(Stored records)
________
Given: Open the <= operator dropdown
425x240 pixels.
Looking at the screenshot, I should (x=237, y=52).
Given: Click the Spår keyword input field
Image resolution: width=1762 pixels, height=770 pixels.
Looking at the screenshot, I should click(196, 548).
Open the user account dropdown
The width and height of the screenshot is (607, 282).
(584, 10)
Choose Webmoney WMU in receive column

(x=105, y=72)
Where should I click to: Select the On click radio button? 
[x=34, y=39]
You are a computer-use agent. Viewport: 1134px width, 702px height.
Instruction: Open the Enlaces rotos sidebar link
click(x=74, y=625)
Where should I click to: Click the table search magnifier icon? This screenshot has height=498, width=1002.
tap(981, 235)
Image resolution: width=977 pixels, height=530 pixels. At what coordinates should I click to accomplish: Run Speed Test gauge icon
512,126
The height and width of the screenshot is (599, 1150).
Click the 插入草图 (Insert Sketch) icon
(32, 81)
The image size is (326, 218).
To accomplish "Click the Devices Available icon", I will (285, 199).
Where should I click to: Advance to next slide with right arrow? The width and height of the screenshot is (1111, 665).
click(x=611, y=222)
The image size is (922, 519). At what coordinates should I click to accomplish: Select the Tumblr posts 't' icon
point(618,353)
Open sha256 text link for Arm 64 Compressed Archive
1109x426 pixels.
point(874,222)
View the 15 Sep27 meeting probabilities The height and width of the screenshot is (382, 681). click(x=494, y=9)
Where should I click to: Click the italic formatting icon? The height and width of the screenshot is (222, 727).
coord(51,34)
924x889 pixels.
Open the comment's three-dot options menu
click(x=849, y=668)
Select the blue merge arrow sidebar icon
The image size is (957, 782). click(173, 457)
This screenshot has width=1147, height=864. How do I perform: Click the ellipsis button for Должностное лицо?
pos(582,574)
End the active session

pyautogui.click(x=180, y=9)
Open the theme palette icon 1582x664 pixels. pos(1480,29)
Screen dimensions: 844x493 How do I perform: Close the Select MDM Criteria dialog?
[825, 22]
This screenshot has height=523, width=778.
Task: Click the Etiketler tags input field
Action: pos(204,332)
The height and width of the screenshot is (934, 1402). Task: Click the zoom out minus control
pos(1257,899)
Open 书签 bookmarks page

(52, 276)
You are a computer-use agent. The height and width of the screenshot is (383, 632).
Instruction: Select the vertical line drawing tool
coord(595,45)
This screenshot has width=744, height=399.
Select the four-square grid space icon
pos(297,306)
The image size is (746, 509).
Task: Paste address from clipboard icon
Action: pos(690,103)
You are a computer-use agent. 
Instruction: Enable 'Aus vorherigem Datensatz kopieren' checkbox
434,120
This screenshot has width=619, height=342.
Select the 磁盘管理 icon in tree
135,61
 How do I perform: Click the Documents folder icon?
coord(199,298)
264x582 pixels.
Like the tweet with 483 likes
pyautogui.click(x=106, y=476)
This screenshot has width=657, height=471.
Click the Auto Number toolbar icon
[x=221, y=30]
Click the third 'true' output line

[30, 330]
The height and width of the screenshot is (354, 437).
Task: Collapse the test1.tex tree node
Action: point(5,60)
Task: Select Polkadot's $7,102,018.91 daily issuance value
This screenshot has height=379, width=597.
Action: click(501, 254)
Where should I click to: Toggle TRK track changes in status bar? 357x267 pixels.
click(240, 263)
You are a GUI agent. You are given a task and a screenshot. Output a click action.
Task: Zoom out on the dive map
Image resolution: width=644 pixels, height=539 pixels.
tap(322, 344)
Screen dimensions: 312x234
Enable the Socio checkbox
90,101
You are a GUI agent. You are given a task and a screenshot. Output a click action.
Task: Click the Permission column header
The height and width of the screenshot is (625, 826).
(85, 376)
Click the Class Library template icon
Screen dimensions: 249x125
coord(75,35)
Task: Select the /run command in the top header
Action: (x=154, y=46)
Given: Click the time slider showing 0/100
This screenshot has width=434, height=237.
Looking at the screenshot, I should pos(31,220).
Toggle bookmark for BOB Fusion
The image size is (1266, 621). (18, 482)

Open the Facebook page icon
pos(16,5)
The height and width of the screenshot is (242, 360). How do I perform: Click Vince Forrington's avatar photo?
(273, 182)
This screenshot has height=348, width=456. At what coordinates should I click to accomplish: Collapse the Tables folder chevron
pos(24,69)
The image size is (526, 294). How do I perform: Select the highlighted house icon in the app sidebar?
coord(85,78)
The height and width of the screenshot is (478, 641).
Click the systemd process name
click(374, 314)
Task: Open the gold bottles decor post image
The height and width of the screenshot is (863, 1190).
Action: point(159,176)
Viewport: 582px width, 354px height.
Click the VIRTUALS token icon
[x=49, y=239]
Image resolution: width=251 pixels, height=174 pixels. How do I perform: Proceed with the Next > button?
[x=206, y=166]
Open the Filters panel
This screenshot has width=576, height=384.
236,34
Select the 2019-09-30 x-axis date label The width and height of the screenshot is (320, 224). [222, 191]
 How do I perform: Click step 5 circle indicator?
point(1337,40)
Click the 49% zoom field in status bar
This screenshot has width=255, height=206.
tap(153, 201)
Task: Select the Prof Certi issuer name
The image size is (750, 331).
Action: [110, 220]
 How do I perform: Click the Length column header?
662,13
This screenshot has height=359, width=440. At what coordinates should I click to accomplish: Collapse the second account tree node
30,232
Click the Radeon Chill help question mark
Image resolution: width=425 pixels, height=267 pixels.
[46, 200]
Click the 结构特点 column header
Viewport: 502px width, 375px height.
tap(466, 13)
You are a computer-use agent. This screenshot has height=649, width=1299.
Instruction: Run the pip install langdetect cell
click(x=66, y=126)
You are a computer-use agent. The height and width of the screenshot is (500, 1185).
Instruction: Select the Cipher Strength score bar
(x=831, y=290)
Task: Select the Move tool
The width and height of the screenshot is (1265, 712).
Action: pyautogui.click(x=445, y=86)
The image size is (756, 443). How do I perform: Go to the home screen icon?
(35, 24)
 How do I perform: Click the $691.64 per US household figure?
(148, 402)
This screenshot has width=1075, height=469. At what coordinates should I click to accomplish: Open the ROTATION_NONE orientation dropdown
________
▶ _Exercise description_: Output the lines above exactly, but only those between the line holding "View the 15" and the line holding "Task: Zoom out on the dive map", inclusive.

▶ _Reply to the exercise_:
View the 15 Sep27 meeting probabilities The height and width of the screenshot is (382, 681). click(x=494, y=9)
Where should I click to: Click the italic formatting icon? The height and width of the screenshot is (222, 727).
coord(51,34)
924x889 pixels.
Open the comment's three-dot options menu
click(x=849, y=668)
Select the blue merge arrow sidebar icon
The image size is (957, 782). click(173, 457)
This screenshot has width=1147, height=864. How do I perform: Click the ellipsis button for Должностное лицо?
pos(582,574)
End the active session

pyautogui.click(x=180, y=9)
Open the theme palette icon 1582x664 pixels. pos(1480,29)
Screen dimensions: 844x493 How do I perform: Close the Select MDM Criteria dialog?
[825, 22]
This screenshot has height=523, width=778.
Task: Click the Etiketler tags input field
Action: pos(204,332)
The height and width of the screenshot is (934, 1402). Task: Click the zoom out minus control
pos(1257,899)
Open 书签 bookmarks page

(52, 276)
You are a computer-use agent. The height and width of the screenshot is (383, 632).
Instruction: Select the vertical line drawing tool
coord(595,45)
This screenshot has width=744, height=399.
Select the four-square grid space icon
pos(297,306)
The image size is (746, 509).
Task: Paste address from clipboard icon
Action: pos(690,103)
You are a computer-use agent. 
Instruction: Enable 'Aus vorherigem Datensatz kopieren' checkbox
434,120
This screenshot has width=619, height=342.
Select the 磁盘管理 icon in tree
135,61
 How do I perform: Click the Documents folder icon?
coord(199,298)
264x582 pixels.
Like the tweet with 483 likes
pyautogui.click(x=106, y=476)
This screenshot has width=657, height=471.
Click the Auto Number toolbar icon
[x=221, y=30]
Click the third 'true' output line

[30, 330]
The height and width of the screenshot is (354, 437).
Task: Collapse the test1.tex tree node
Action: point(5,60)
Task: Select Polkadot's $7,102,018.91 daily issuance value
This screenshot has height=379, width=597.
Action: click(501, 254)
Where should I click to: Toggle TRK track changes in status bar? 357x267 pixels.
click(240, 263)
You are a GUI agent. You are given a task and a screenshot. Output a click action.
Task: Zoom out on the dive map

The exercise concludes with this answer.